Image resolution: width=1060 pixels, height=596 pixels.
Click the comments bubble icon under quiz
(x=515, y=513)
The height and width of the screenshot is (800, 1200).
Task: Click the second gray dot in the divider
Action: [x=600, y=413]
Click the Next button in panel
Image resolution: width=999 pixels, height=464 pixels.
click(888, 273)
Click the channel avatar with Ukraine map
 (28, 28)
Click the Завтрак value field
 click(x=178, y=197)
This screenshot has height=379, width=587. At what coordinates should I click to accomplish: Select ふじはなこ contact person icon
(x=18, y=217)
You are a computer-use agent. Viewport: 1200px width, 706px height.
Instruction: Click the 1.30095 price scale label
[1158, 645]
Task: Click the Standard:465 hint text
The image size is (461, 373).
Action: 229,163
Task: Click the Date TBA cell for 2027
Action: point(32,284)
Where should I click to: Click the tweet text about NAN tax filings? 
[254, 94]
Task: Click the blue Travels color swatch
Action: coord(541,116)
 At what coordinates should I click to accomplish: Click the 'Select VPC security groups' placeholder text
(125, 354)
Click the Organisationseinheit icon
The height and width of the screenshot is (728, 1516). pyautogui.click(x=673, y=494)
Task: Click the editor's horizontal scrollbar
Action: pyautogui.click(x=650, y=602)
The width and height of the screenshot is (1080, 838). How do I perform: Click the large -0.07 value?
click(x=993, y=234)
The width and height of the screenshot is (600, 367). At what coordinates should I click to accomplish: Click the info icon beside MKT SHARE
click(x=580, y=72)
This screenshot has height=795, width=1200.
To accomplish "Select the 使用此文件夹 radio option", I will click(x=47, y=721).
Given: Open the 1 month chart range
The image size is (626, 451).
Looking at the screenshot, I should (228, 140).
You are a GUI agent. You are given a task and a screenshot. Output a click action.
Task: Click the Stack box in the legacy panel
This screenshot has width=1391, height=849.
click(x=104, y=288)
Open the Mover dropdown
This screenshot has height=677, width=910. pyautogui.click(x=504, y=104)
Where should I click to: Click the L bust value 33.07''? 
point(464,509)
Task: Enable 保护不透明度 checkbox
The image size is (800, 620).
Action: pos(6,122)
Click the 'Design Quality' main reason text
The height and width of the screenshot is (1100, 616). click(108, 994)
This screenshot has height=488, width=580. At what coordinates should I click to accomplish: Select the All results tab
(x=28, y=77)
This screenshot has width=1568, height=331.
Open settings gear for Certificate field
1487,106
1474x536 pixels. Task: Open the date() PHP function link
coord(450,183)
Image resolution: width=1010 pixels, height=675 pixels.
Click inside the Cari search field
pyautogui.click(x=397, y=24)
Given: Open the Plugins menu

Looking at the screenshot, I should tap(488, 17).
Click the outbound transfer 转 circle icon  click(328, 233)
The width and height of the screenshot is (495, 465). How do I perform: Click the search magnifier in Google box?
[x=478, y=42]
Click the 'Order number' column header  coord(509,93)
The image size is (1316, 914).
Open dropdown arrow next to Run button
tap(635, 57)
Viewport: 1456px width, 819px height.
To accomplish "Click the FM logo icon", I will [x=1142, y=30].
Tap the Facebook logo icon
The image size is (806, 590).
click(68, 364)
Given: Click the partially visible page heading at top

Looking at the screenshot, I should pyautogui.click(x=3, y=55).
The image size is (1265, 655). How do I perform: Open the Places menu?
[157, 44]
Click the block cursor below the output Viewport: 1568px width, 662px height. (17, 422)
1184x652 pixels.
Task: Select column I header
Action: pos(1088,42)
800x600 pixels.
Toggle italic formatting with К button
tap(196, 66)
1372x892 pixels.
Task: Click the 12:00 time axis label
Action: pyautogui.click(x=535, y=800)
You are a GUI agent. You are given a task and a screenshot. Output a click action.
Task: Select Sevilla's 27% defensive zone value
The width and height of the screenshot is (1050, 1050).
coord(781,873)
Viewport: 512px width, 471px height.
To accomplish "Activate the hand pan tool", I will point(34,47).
________
What you need to do ▸ If a line in the material contains "panel", show it.

The completed task ▸
Click the Next button in panel
Task: Click the Stack box in the legacy panel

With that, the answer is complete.